Bloomberg made the decision over the weekend and will announce it Thursday, according to the person, who has been briefed on the matter but spoke on condition of anonymity because the announcement hasn't been made. The person said the mayor has been wrestling with the decision for the past couple of months.
The billionaire former CEO will cite the nation's precarious economic situation as the reason that New York needs a tested financial manager to stay and guide the city, the person said.
The mayor, founder of the multibillion-dollar financial data firm Bloomberg LP, is reported to be worth an estimated $20 billion.
News of Bloomberg's decision was first reported by The New York Times.
The move is risky because the mayor would be going against both his own prior support of term limits and polls that show the public supports the voter-approved law.
The individual close to the mayor said Bloomberg's plan is go through the City Council to amend the law to allow a third term because it is too late to get the issue on this year's ballot. A Times survey of council members last month found that a majority were willing to amend the term limits law.
Chris Kelley, associate director of the government watchdog group Common Cause New York, accused Bloomberg of attempting to subvert the will of the voters.
"If there's a discussion that needs to be had about term limits, the mayor has had years in office during which we could have had a public discussion," Kelley said. "We are now faced with a situation where we are looking at economic crisis and massive turnover at City Hall ... and to make an end run around the voters' choice is just incredibly disappointing."
When Bloomberg vetoed a bill in 2002 that would have extended the terms for some officials, he said the proposed law amounted to changing the rules for personal political gain. In recent months, however, the Democrat-turned-Republican-turned-independent hinted that he'd be willing to overturn the measure.
Bloomberg's change of heart comes amid the nation's worst financial emergency since the Great Depression. The turmoil has dealt a serious blow to the city's economy, which relies on heavily on Wall Street profits for its tax base.

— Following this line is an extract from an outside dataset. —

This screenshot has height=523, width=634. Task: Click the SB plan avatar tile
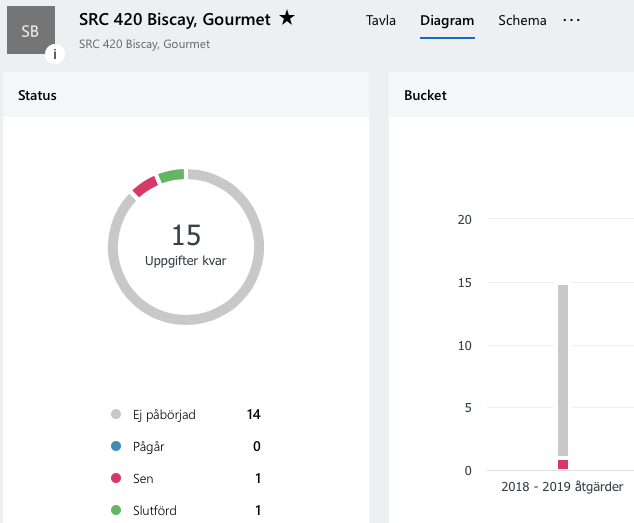pos(30,31)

The crisis had led at least one major supporter of term limits to support a third term for Bloomberg.
The New York Post reported Tuesday that billionaire cosmetics heir Ronald Lauder, who spent millions on the referendum that led to the enactment of the two-term limit in 1993, was willing to make a one-time exception for Bloomberg.
"I've been reading that Mayor Bloomberg might be interested in serving a third term," Lauder told the Post. "Because of the unprecedented times, this is welcome news. To me, Mayor Bloomberg's brilliance in the financial sector, particularly Wall Street, would be invaluable."
Just weeks ago, Lauder's spokesman announced that he would bankroll television commercials arguing that term limits were still needed. Lauder's office and his spokesman didn't immediately return calls from the AP on Tuesday.
Mark Green, the former city public advocate who lost to Bloomberg in 2001, called the mayor's move "an antidemocratic, unfeeling, power grab."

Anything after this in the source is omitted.